Atlanta's coaching staff did not make it through the day unscathed.

We saw far too much of the above in 2013.
We saw far too much of the above in 2013.
Scott Cunningham

All season long, both offensive and defensive lines were clear sore spots for the Atlanta Falcons.

Now, in the wake of a loss to the Panthers that saw Matt Ryan sacked nine times and hit 14 times while Cam Newton was sacked and hit just once, the team has decided to cut ties with defensive line coach Ray Hamilton and offensive line coaches Paul Dunn and Pat Hill. The news was made official Monday night:

Neither of these decisions should come as much of a surprise.

From Peria Jerry to Lawrence Sidbury, the Falcons have struggled to develop young linemen under Hamilton and were never able to attain a dominant pass rush during any of his six seasons with the team. This year was no different: the Falcons once again finished towards the bottom of the league in sacks with 32.0 on the season, of which only 21.0 came from defensive linemen. On top of that, the Falcons fielded one of the worst run defenses in the league (2nd worst in terms of total yardage and YPC).

On the other end, Atlanta's O-line was just as much of a disaster. Just about every lineman on the roster started a game, and almost none of them found success. Peter Konz regressed in his sophomore year while Lamar Holmes looked thoroughly unprepared and unfit to start at this point in time. Ryan spent most of his time on the turf and Steven Jackson had almost no running lanes to work with. You could maybe argue that Hill deserved one more year, seeing that it was only his second season with the team, but I'm certainly not one to disagree with the move. The line looked atrocious, no more so than on Sunday, and so it's Dunn and Hill that take the fall.

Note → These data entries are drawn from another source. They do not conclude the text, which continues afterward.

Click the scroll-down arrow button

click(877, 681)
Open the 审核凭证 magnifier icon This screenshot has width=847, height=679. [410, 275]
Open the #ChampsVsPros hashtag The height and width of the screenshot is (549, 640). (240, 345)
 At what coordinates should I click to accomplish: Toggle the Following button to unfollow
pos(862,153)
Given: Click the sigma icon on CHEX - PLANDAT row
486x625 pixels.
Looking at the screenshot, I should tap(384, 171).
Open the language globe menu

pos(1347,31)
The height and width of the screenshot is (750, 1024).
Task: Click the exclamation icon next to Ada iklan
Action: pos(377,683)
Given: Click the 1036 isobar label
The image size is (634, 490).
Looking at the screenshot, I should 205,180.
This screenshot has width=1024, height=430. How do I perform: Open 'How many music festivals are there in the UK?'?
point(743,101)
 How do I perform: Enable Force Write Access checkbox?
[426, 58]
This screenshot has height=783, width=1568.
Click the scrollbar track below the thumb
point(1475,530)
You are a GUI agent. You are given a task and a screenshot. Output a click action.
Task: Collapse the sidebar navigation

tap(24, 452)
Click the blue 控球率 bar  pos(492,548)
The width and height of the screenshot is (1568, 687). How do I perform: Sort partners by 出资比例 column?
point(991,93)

The Falcons got bullied at the line of scrimmage time and again through the 2013 season. They'll need to significantly improve in both areas this offseason if they want the "quick turnaround" Thomas Dimitroff believes is within this team's grasp.

And with seven of Atlanta's 12 losses coming by a touchdown or less this season, perhaps that is possible. Nobody ever wants to cheer at someone losing their job, but these changes were needed, and it represents an important first step on what will be a long offseason journey.

What do the lot of you think of the news?